## [WHAT IS NEEDED]
Copy the material verbatim, starting at the line that contains "Where should I click to: Select Git" and continuing through the final line of the material, both ends included.

## [MATERIAL FOR THE TASK]
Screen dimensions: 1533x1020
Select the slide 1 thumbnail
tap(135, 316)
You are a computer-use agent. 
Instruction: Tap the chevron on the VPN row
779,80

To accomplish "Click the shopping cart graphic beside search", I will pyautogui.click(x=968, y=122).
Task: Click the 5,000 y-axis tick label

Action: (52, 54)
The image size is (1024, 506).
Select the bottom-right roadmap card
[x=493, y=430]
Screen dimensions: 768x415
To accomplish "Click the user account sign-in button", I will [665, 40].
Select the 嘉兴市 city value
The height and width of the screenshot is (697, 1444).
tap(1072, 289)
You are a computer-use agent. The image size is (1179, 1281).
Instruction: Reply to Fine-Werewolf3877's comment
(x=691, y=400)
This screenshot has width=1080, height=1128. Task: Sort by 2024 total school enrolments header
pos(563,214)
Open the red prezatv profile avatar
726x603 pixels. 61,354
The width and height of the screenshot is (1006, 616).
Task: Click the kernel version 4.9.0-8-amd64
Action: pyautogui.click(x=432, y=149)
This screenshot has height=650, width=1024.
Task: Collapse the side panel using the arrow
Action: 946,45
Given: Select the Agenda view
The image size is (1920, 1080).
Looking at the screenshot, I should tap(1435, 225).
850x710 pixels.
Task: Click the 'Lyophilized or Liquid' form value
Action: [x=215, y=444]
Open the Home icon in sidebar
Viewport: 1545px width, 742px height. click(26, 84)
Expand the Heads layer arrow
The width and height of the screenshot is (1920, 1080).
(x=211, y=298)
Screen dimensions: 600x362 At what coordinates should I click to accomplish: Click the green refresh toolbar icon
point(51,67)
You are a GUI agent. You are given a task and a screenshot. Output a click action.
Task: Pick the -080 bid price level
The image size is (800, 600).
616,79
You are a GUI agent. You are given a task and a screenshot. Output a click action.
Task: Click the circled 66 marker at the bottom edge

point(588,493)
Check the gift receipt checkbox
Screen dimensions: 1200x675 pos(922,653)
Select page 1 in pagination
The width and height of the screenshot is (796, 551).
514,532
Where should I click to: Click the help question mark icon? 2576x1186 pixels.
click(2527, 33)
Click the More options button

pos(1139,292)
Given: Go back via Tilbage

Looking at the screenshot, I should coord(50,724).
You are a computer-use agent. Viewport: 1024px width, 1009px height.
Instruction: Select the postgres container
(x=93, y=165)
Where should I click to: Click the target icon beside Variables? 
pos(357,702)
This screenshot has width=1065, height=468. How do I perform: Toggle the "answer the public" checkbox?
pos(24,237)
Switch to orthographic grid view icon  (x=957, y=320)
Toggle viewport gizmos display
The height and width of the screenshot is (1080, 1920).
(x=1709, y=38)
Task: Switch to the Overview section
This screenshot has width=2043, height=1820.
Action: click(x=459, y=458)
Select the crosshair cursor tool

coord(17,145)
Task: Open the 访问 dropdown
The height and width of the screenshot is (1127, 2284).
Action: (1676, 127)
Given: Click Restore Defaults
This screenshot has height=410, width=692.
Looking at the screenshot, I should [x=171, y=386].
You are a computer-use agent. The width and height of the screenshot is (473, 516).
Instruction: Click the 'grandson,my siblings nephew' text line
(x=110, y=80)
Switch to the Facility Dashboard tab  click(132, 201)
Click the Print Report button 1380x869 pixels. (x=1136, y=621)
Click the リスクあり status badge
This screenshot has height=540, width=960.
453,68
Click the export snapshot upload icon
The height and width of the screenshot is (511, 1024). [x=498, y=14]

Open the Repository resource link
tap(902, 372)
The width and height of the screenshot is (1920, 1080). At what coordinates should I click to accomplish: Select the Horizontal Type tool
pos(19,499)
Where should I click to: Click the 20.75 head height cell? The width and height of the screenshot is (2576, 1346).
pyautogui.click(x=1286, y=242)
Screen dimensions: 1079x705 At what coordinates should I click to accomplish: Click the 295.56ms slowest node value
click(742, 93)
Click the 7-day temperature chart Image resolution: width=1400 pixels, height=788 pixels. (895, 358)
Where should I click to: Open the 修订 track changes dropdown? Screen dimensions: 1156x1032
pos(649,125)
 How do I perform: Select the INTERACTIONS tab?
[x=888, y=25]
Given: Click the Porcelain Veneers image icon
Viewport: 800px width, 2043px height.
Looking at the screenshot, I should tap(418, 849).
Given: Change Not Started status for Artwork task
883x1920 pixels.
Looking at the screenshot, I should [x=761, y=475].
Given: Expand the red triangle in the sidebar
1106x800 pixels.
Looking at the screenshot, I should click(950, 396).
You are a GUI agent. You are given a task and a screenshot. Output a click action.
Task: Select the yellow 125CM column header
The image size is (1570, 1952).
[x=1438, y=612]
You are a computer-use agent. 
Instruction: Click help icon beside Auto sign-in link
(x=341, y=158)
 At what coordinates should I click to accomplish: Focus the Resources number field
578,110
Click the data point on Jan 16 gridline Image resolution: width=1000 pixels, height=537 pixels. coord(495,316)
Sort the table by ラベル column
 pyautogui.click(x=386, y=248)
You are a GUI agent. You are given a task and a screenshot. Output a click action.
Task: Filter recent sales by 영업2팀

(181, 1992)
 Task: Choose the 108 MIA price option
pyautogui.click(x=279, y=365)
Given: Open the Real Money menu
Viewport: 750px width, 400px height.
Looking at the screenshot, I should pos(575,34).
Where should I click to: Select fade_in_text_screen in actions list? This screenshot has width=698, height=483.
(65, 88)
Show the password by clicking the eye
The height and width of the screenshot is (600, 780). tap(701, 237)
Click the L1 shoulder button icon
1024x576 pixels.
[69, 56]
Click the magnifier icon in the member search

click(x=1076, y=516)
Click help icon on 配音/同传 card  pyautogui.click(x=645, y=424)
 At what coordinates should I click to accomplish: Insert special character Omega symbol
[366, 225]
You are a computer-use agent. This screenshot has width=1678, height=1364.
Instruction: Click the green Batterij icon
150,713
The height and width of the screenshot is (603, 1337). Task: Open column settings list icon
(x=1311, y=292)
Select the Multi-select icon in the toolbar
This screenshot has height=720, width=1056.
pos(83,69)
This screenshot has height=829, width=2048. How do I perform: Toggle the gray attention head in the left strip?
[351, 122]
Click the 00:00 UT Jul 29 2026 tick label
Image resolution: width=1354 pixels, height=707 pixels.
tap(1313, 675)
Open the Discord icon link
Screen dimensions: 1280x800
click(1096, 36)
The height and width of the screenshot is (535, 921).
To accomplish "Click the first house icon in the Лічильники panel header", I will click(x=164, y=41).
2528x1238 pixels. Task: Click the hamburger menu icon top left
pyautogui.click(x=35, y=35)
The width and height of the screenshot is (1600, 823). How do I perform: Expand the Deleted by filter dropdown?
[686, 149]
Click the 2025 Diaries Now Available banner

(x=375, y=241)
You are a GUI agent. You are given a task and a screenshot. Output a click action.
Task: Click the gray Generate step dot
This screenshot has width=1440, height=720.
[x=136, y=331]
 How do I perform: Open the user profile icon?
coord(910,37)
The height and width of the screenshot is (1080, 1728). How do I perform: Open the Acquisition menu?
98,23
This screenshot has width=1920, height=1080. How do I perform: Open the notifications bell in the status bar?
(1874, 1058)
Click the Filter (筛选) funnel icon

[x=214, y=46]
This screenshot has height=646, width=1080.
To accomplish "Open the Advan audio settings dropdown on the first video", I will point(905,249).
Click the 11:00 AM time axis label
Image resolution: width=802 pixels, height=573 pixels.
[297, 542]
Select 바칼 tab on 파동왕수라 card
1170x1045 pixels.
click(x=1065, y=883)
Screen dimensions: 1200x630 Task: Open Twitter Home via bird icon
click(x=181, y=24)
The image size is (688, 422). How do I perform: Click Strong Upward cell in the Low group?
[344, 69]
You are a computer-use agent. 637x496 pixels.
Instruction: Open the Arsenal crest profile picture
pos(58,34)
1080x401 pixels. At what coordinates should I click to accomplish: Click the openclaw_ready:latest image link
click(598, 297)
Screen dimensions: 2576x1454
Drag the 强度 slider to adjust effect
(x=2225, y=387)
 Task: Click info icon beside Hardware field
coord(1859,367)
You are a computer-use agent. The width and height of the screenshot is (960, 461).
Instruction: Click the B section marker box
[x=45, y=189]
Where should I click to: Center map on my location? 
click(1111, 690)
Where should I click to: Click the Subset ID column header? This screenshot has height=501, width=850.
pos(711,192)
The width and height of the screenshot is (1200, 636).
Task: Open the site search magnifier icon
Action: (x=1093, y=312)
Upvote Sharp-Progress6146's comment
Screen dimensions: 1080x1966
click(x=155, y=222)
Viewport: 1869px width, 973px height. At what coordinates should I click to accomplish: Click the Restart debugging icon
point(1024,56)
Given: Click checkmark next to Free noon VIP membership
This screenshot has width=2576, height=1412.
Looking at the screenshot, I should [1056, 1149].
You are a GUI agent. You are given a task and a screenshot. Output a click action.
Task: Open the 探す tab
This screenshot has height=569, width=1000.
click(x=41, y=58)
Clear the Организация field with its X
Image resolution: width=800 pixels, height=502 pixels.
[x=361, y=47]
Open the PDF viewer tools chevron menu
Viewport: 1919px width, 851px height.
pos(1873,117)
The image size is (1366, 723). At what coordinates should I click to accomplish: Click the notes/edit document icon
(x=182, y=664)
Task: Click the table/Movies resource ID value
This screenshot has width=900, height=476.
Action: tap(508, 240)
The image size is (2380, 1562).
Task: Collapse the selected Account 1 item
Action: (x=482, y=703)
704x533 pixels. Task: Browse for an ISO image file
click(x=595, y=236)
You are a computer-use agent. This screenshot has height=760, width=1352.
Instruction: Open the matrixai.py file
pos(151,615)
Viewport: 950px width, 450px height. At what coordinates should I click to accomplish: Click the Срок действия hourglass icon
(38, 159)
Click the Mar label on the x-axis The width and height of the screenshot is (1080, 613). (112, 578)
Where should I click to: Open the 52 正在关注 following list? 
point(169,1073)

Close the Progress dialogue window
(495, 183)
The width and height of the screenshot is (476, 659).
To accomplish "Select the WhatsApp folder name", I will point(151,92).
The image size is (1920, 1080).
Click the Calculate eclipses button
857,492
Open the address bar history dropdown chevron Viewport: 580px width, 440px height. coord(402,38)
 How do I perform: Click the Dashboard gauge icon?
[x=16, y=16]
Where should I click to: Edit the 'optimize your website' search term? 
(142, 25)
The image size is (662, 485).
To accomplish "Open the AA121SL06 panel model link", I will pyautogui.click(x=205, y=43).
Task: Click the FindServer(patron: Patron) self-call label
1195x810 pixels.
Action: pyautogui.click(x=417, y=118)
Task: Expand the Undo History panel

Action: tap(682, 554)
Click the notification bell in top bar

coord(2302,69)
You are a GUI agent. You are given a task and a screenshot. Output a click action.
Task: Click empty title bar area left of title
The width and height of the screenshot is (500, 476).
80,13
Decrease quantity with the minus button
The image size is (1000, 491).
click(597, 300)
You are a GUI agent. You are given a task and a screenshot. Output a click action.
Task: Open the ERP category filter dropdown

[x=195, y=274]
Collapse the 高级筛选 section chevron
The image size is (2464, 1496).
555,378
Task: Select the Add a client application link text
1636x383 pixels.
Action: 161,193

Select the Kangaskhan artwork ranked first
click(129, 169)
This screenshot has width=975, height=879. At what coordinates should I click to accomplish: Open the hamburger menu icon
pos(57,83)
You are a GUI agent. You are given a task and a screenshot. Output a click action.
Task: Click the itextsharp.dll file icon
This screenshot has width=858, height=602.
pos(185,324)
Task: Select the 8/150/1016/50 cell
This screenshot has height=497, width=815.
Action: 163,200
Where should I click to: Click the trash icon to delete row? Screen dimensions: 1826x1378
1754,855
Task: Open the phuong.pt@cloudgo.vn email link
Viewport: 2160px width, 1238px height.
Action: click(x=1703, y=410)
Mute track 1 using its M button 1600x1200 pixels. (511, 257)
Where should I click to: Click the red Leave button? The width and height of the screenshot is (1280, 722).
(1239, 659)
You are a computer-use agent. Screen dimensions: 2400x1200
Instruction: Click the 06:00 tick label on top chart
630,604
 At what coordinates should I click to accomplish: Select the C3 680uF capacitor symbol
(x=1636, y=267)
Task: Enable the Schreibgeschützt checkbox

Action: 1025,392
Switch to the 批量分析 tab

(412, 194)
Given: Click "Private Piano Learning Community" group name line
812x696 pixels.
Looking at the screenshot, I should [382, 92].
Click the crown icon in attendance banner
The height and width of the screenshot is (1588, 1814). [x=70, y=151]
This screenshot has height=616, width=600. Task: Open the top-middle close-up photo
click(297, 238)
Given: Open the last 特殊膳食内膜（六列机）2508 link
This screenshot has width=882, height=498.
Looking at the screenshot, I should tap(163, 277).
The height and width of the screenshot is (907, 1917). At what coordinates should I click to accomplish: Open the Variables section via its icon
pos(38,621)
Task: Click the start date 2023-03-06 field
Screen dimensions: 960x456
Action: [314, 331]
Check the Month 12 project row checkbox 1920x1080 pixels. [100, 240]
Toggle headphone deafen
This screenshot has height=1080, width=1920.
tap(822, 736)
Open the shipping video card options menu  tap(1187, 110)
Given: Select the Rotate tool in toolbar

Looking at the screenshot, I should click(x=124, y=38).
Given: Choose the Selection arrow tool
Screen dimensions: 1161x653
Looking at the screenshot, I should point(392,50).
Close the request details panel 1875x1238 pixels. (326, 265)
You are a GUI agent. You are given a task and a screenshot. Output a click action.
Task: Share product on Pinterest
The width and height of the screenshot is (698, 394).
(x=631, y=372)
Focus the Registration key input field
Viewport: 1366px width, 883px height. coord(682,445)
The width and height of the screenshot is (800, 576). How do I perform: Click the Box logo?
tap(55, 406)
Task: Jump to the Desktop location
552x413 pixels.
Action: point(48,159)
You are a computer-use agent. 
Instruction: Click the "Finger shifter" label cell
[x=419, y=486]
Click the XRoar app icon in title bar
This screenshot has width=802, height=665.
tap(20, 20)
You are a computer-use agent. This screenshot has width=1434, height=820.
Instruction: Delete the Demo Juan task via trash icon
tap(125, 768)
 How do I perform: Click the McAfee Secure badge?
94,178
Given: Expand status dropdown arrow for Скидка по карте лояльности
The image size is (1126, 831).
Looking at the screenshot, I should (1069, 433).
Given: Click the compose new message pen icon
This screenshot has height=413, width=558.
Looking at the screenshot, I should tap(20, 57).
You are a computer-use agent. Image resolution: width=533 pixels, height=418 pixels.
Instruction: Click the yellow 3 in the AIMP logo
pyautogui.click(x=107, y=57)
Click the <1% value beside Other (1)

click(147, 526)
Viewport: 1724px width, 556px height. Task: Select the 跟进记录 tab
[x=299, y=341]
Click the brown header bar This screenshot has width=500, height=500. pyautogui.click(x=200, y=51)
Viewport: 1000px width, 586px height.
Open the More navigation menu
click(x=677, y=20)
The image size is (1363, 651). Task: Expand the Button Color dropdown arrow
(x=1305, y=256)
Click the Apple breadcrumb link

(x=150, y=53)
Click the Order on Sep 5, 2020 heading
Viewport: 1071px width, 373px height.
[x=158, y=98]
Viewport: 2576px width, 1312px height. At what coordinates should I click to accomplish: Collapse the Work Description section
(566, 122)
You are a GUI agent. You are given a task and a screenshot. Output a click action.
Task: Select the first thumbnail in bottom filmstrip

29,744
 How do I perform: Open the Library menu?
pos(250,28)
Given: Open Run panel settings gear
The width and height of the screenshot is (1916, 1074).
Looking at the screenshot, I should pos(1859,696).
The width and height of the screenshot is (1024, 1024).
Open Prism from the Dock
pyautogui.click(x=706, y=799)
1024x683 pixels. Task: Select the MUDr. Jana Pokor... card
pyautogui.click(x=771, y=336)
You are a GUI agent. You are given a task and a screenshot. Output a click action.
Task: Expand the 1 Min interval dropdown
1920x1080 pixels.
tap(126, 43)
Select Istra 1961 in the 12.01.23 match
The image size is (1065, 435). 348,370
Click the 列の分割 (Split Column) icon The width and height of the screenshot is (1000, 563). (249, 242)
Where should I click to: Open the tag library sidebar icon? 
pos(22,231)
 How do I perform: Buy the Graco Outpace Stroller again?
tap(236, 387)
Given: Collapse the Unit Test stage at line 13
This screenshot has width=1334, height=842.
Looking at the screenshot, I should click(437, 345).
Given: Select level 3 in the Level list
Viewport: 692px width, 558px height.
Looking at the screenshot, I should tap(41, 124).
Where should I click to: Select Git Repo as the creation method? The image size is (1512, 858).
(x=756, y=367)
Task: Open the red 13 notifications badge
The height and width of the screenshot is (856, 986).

## [ANSWER]
Where should I click to: Select Git Repo as the creation method? The image size is (1512, 858).
(x=756, y=367)
Task: Open the red 13 notifications badge
The height and width of the screenshot is (856, 986).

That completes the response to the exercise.